What to work on:
Exactly as written, restate the material below from its first line through the line containing "Task: Click the red best bid price 5,201.0", and stop there.
Extracted material Start Marker
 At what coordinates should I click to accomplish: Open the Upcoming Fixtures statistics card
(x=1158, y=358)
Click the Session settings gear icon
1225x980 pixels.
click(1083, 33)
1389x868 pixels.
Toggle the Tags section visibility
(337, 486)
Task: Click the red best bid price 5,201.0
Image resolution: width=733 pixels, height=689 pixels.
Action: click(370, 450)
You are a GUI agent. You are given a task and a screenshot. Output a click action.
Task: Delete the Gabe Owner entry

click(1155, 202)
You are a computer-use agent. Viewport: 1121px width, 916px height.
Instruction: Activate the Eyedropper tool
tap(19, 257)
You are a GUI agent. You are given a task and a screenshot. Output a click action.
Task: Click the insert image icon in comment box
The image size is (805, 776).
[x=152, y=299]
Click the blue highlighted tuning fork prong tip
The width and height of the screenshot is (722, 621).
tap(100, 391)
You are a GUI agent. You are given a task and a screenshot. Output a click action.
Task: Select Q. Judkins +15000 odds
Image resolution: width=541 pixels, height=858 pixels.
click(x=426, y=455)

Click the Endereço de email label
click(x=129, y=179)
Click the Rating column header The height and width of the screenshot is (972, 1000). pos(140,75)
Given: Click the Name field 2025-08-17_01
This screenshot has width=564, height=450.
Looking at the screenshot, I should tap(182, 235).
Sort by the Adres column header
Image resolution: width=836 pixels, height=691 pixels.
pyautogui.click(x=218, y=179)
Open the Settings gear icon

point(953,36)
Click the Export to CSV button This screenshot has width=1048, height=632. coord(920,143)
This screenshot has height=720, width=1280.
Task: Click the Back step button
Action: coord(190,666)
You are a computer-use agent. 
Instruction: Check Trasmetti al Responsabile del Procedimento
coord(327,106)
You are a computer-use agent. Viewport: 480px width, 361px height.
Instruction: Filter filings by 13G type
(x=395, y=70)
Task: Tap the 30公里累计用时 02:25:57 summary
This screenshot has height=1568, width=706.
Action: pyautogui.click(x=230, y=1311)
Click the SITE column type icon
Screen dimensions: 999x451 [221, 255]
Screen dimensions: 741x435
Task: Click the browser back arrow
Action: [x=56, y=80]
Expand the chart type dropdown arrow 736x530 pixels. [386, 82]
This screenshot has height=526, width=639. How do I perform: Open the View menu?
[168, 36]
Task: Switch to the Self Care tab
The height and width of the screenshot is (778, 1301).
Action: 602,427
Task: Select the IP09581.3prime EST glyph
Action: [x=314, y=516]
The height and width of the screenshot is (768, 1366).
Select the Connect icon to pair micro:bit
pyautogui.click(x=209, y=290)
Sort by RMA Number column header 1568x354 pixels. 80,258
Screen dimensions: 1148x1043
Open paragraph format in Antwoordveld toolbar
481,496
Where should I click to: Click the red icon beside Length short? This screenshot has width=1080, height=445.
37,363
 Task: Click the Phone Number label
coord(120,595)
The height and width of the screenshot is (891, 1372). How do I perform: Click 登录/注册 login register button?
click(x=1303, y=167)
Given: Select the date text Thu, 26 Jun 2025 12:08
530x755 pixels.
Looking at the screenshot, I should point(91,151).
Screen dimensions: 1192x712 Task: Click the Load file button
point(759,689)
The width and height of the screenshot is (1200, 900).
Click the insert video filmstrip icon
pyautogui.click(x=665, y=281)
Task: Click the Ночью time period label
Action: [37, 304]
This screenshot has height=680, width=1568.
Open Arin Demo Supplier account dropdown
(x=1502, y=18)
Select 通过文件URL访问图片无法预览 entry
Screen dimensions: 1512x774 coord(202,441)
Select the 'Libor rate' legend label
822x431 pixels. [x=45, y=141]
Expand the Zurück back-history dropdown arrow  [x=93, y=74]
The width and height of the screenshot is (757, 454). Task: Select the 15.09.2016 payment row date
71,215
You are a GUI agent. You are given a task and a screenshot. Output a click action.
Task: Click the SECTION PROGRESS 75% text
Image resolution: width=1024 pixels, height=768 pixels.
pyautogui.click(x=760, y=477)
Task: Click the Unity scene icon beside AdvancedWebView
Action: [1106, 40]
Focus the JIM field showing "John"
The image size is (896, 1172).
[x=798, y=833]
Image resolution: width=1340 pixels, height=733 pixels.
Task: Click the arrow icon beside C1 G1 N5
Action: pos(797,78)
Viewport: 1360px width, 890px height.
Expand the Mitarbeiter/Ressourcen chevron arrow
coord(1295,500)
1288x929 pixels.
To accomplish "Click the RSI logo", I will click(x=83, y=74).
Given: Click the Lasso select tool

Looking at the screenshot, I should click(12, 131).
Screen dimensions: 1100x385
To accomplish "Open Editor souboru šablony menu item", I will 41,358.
Extracted material End Marker
Solution:
 At what coordinates should I click to accomplish: Open the Upcoming Fixtures statistics card
(x=1158, y=358)
Click the Session settings gear icon
1225x980 pixels.
click(1083, 33)
1389x868 pixels.
Toggle the Tags section visibility
(337, 486)
Task: Click the red best bid price 5,201.0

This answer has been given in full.